• [EXERCISE DETAILS] Rewrite as a numbered list, omitting blank lines, the lines starting with the line containing "This screenshot has height=254, width=455." and continuing through the line containing "click(x=240, y=121)".

• [AVAILABLE DATA]
################

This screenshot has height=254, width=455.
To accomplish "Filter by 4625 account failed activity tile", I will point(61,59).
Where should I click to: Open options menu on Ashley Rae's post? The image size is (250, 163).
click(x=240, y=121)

################

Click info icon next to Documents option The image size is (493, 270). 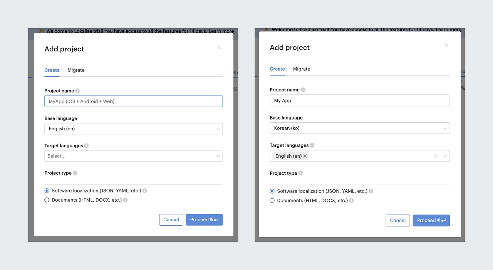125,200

################

• [FINISHED TASK]
1. This screenshot has height=254, width=455.
2. To accomplish "Filter by 4625 account failed activity tile", I will point(61,59).
3. Where should I click to: Open options menu on Ashley Rae's post? The image size is (250, 163).
4. click(x=240, y=121)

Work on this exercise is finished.